Rettungswagen_Ingo_Kramarek_pixabay Symbolbild: © Ingo Kramarek, pixabay

Lappersdorf. An der Einmündung der Kreisstraße R 32 im Ortsteil Kaulhausen in die Kreisstraße R1 5 kollidierten am Dienstagmittag, 17. August, zwei Fahrzeuge, wodurch drei Insassen teils schwerste Verletzungen erlitten.

Gegen 12.30 Uhr fuhr eine 57-jährige Landkreisbewohnerin mit ihrem Opel Corsa von Kaulhausen kommend in die Kreisstraße R15 ein und kollidierte dabei mit einem Renault Clio, der von Hainsacker in Richtung Kallmünz fuhr. Der Renault wurde von einem 52-jährigen Mann aus dem Landkreis gelenkt, der in Begleitung einer 61-jährigen Frau aus dem Landkreis war.
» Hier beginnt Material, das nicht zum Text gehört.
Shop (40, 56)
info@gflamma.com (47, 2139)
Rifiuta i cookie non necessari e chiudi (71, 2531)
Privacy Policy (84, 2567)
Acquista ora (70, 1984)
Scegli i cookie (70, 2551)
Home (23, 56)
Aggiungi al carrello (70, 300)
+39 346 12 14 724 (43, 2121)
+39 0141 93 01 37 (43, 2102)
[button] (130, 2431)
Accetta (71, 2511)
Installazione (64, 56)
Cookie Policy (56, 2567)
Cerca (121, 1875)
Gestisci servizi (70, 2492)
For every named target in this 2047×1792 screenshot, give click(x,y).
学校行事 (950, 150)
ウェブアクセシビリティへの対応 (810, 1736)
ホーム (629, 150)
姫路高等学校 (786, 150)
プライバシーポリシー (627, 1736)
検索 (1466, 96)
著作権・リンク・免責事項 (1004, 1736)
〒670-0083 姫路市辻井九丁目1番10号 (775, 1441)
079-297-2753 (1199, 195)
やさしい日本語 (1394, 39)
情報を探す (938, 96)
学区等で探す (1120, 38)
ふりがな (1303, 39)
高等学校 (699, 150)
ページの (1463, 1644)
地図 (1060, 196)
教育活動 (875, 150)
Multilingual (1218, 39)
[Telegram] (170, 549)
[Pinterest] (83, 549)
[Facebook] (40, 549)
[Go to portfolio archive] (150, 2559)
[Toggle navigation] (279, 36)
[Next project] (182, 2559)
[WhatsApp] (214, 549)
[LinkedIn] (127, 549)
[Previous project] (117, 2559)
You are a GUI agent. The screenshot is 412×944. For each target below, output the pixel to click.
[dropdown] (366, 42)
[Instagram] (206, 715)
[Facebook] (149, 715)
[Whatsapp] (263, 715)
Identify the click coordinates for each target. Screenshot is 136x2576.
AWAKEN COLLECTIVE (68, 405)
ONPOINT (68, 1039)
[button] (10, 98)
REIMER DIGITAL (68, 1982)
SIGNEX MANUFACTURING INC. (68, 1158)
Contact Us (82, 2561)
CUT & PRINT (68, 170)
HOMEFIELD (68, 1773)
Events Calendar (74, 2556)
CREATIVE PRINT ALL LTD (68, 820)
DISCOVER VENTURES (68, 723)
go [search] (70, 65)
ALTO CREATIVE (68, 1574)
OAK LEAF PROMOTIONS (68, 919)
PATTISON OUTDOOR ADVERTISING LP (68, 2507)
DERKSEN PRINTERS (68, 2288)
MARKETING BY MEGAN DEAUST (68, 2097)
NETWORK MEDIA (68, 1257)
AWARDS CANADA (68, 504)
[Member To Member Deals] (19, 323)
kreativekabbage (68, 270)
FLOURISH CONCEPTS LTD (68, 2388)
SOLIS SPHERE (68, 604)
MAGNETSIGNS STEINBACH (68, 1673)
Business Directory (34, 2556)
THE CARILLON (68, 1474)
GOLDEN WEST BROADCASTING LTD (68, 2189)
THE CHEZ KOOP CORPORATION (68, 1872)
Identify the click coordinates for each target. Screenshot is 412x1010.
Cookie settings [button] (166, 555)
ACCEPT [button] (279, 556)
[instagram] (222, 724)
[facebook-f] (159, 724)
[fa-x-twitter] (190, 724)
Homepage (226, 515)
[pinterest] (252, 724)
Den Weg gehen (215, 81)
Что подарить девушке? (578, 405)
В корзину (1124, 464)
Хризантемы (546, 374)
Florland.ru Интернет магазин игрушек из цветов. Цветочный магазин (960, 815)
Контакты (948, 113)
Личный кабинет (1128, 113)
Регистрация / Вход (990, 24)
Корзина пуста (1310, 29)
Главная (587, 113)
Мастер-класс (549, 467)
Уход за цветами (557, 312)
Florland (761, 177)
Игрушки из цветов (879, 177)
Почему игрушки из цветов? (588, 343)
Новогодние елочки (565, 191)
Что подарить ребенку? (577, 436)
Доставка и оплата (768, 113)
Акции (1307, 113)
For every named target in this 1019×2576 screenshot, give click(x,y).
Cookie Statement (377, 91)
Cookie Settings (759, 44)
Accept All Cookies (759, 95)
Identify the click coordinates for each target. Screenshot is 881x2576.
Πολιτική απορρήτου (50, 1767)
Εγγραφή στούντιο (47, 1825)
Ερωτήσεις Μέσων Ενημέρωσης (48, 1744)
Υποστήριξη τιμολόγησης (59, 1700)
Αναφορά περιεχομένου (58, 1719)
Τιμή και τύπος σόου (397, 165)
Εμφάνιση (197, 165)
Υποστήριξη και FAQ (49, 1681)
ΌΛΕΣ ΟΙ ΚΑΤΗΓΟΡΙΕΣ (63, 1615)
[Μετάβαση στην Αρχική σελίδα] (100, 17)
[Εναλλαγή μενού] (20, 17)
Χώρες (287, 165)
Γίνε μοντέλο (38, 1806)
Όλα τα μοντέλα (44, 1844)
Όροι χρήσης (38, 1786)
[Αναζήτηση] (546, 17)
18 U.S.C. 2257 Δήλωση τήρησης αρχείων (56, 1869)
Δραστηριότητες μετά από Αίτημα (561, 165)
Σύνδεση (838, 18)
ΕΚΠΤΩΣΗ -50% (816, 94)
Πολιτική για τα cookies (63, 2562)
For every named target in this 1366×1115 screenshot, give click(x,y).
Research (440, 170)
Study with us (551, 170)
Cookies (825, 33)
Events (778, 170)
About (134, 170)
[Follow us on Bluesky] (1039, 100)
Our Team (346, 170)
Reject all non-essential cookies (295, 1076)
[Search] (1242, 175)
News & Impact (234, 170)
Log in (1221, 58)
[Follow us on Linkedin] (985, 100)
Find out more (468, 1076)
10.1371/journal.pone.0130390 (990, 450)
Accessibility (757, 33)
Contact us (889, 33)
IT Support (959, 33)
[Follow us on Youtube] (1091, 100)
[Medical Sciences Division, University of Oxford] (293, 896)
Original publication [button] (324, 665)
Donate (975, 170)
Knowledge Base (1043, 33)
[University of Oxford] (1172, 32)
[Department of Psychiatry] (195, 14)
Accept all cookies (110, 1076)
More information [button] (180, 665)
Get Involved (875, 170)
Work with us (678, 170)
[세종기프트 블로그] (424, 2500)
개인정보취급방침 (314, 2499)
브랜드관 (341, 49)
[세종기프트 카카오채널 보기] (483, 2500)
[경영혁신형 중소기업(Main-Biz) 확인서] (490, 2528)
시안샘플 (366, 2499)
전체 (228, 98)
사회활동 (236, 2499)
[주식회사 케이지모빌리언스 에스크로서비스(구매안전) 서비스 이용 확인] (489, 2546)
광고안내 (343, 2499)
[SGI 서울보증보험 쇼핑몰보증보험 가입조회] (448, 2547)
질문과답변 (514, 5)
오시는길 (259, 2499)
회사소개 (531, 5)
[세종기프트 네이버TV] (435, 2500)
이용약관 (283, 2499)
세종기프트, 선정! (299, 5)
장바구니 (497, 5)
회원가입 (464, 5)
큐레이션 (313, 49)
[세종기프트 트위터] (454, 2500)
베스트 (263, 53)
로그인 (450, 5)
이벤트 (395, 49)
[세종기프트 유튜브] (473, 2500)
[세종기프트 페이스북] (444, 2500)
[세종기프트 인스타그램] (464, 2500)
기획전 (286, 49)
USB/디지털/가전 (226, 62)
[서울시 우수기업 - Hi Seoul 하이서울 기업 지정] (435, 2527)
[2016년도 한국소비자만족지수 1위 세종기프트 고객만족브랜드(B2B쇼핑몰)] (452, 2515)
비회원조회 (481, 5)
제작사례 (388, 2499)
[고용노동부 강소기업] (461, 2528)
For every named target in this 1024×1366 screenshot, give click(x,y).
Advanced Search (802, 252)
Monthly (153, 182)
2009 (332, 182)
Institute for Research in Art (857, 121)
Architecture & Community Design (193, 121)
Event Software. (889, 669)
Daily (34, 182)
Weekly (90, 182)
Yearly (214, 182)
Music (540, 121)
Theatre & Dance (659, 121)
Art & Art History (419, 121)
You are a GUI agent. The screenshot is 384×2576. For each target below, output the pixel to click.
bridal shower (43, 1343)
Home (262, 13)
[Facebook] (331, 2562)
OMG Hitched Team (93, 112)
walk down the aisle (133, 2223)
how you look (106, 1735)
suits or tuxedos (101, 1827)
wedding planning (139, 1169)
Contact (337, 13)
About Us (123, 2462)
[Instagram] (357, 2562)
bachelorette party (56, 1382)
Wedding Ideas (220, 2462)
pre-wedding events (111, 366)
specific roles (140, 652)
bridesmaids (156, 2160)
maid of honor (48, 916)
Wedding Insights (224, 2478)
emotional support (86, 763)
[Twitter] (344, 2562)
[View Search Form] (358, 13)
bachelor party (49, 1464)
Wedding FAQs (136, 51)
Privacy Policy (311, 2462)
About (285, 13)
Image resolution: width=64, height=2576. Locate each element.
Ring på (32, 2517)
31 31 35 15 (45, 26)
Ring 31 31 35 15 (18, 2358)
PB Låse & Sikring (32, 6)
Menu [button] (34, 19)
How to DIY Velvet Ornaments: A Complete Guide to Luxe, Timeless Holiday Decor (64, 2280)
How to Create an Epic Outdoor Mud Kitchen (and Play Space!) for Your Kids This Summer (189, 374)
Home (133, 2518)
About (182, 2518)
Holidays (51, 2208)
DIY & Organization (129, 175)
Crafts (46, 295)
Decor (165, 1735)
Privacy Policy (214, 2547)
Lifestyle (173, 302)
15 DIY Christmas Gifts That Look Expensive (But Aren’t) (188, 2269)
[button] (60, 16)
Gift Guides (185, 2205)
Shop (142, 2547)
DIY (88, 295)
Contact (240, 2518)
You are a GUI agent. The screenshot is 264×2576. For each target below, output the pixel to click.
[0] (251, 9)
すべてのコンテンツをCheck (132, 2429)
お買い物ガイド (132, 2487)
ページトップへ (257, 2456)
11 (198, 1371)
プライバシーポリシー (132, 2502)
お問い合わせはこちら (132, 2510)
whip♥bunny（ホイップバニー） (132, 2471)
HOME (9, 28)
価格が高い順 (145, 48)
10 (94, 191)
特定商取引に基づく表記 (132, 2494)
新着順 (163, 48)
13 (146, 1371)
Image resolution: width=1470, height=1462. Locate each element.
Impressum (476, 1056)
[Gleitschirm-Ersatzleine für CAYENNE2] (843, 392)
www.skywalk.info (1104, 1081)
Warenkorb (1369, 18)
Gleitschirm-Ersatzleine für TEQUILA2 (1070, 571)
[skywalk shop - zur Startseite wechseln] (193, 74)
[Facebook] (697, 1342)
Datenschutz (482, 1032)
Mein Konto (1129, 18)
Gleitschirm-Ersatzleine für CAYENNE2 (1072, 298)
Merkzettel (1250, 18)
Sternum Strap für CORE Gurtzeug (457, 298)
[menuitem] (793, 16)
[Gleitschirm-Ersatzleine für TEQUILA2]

Durch den Zusammenstoß wurde der Opel in ein angrenzendes Feld geschleudert, während der Renault am Straßenrand zum Stillstand kam. Alle drei Fahrzeuginsassen wurden bei dem Unfall schwer und teilweise lebensbedrohlich verletzt. Da die Personen in den Fahrzeugen eingeklemmt waren, mussten sie von der Feuerwehr und dem Rettungsdienst geborgen werden. Die Verletzten wurden unmittelbar nach dem Unfall von Anwohnern und anderen Verkehrsteilnehmern bis zum Eintreffen des Rettungsdienstes versorgt und nach der Bergung umgehend in Krankenhäuser gebracht.

Zur Klärung des Unfallablaufes wurde nach Rücksprache mit der Staatsanwaltschaft ein Verkehrsgutachter hinzugezogen. Zudem fertigte ein angeforderter Polizeihubschrauber Übersichtsaufnahmen von der Unfallstelle.

Während der Bergung und Erstversorgung der Verletzten war die Kreisstraße R15 für den Verkehr komplett gesperrt. Nach dem Abtransport konnte durch die Feuerwehr der Verkehr über vorhandene Umleitungswege teilweise freigegeben werden. Die Unfallaufnahme und Räumung der Unfallstelle dauerten bis gegen 17.15 Uhr. Ab diesem Zeitpunkt konnte der Verkehr auf beiden Straßen wieder frei gegeben werden.

Die polizeilichen Ermittlungen zum Unfallgeschehen werden von der Polizeiinspektion Regenstauf in enger Abstimmung mit der Staatsanwaltschaft Regensburg durchgeführt.

An den beiden beteiligten Fahrzeugen entstand jeweils ein wirtschaftlicher Totalschaden im Gesamtwert von 15.000 Euro.

Zur Prüfung, ob Betriebsstoffe in das Erdreich eingedrungen waren, kamen auch Mitarbeiter des Landratsamtes Regensburg zur Unfallstelle. Hierbei zeigte sich, dass das Erdreich nur wenig kontaminiert wurde und kleine Abtragungen ausreichend waren.